=== Records provided ===

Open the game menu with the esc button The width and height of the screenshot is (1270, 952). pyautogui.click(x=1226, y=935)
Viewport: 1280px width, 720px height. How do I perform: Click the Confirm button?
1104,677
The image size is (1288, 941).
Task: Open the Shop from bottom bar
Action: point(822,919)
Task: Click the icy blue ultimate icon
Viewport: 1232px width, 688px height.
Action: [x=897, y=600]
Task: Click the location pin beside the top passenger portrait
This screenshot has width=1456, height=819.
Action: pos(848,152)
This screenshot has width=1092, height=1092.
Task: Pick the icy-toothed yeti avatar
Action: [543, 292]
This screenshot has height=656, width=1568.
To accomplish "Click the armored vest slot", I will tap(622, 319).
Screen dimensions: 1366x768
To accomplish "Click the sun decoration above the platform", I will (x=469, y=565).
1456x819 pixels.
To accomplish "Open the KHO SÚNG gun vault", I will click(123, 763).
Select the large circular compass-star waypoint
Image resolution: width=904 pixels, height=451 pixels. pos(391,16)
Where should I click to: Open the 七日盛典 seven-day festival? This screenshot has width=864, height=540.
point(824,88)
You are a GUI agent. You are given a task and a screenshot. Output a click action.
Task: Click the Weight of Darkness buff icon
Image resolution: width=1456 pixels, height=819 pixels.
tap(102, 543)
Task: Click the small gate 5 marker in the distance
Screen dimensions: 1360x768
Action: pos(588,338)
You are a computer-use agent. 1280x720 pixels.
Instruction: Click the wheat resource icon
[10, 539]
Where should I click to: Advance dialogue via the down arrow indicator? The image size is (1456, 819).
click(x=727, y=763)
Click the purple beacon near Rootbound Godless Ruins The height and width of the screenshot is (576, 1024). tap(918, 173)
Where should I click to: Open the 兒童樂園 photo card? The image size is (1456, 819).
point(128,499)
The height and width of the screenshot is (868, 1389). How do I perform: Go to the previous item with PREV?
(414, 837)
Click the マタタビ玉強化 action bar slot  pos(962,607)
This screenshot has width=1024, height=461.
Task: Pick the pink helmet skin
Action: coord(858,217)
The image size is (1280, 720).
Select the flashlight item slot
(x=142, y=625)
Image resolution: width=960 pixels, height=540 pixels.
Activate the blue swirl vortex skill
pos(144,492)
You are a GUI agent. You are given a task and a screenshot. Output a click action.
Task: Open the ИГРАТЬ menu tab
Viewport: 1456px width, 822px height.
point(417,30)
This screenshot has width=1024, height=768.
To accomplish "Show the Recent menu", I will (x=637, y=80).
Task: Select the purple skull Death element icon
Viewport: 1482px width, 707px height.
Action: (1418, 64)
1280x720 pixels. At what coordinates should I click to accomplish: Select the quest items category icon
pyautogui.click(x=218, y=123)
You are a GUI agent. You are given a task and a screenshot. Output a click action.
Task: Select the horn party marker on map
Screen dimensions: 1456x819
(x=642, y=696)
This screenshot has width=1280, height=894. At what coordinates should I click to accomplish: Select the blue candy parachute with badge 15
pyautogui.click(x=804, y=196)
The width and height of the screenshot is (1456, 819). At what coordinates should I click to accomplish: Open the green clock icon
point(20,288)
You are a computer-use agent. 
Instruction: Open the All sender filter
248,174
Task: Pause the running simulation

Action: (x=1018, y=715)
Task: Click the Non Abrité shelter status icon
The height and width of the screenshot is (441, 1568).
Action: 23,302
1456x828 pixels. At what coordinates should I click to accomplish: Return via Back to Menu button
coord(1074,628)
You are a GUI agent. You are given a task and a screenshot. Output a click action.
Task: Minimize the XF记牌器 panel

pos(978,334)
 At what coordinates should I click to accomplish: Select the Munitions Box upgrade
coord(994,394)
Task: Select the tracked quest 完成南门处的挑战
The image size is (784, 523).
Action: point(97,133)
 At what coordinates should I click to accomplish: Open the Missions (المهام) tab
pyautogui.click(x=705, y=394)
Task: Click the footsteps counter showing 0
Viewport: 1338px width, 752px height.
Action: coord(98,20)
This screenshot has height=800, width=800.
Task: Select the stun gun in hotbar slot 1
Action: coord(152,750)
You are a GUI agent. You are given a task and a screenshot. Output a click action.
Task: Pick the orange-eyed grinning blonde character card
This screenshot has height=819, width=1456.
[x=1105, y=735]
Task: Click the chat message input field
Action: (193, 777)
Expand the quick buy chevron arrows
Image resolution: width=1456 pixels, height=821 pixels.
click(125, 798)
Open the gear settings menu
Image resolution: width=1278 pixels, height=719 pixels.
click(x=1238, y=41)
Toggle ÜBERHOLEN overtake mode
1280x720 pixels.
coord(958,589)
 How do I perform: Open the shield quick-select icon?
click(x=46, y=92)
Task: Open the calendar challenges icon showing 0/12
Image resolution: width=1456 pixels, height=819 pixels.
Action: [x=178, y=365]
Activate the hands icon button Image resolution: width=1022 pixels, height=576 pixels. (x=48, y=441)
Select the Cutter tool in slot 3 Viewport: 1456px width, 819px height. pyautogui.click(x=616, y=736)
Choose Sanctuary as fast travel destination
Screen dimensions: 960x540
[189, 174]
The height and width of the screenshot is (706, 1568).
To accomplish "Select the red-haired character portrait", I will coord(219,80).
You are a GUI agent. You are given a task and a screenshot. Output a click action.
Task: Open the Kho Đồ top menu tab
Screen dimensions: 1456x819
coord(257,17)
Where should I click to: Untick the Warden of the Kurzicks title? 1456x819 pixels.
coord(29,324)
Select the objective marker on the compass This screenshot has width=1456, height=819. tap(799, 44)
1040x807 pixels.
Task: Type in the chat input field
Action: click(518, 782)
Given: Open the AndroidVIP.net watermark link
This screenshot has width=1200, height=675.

===

**Exercise instructions:**
Gather every line of the items above that contains the word "perform", and copy each one out in full.

**Answer to this task:**
Viewport: 1280px width, 720px height. How do I perform: Click the Confirm button?
The height and width of the screenshot is (868, 1389). How do I perform: Go to the previous item with PREV?
 How do I perform: Open the shield quick-select icon?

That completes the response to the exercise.